Warren Buffett, the billionaire chairman of Berkshire Hathaway Inc. (BRK/A), said JPMorgan Chase & Co. (JPM) Chief Executive Officer Jamie Dimon has little room to bargain as regulators probe the sale of faulty mortgage bonds.
"If you're a financial institution and you're threatened with criminal prosecution, you have no ability to negotiate," Buffett told Bloomberg Television's Betty Liu in an interview today. "Basically, you've got to be like a wolf that bares its throat, you know, when it gets to the end. You cannot win."
Dimon reached a tentative $13 billion settlement to resolve civil disputes between JPMorgan and the U.S. government. The bank won't be released from criminal liabilities, according to a person familiar with the talks who asked not to be identified because they were private. Some of the practices under the probe relate to Bear Stearns Cos. and Washington Mutual, which Dimon bought in 2008 as the housing bubble burst.
"I think $13 billion is a lot of money, and I think Jamie has done a very good job of running JPMorgan," Buffett said. "He helped out the economy enormously when he took on Bear Stearns and he didn't get an indemnification clause," he said. "There wasn't even time for that sort of thing."
David Fuller's view It has been fashionable to bash banks throughout financial history and obviously not without some justification. That is why this ringing endorsement of Jamie Dimon of JPMorgan Chase & Co by Warren Buffett is so interesting.
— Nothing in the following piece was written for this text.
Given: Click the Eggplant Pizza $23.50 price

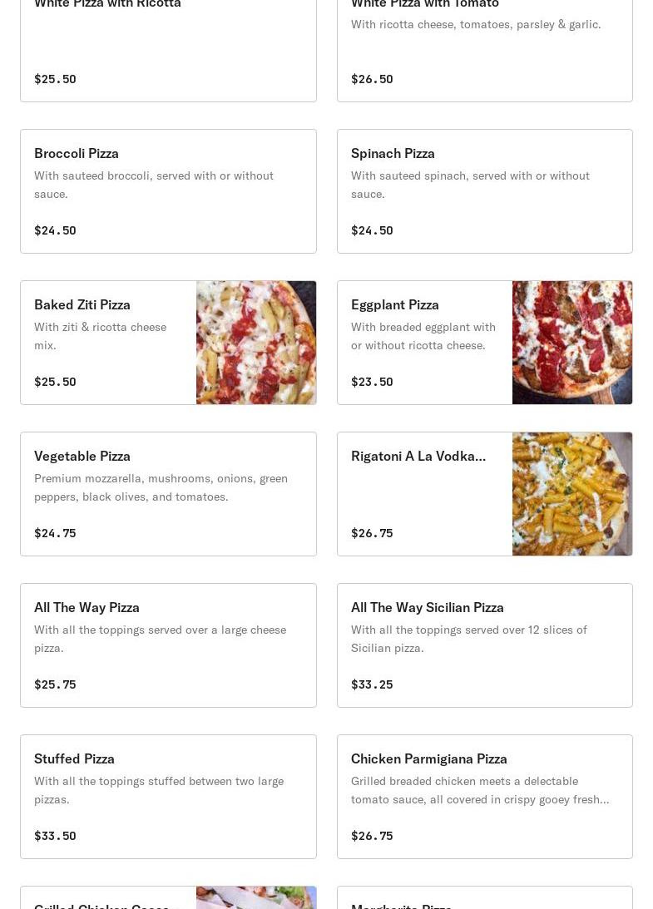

Moreover, he is not just a shareholder who knows Dimon; Buffett is a shrewd, experienced observer who knows what is best for the economy and most of its hardworking citizens.
Most of us do not know Dimon or the other two people I am about to mention. However, ask yourself who you think is more important in terms of helping the US economy to grow: CEO Jamie Dimon of JPMorgan Chase, US Attorney General Eric Holder, or President Barack Obama?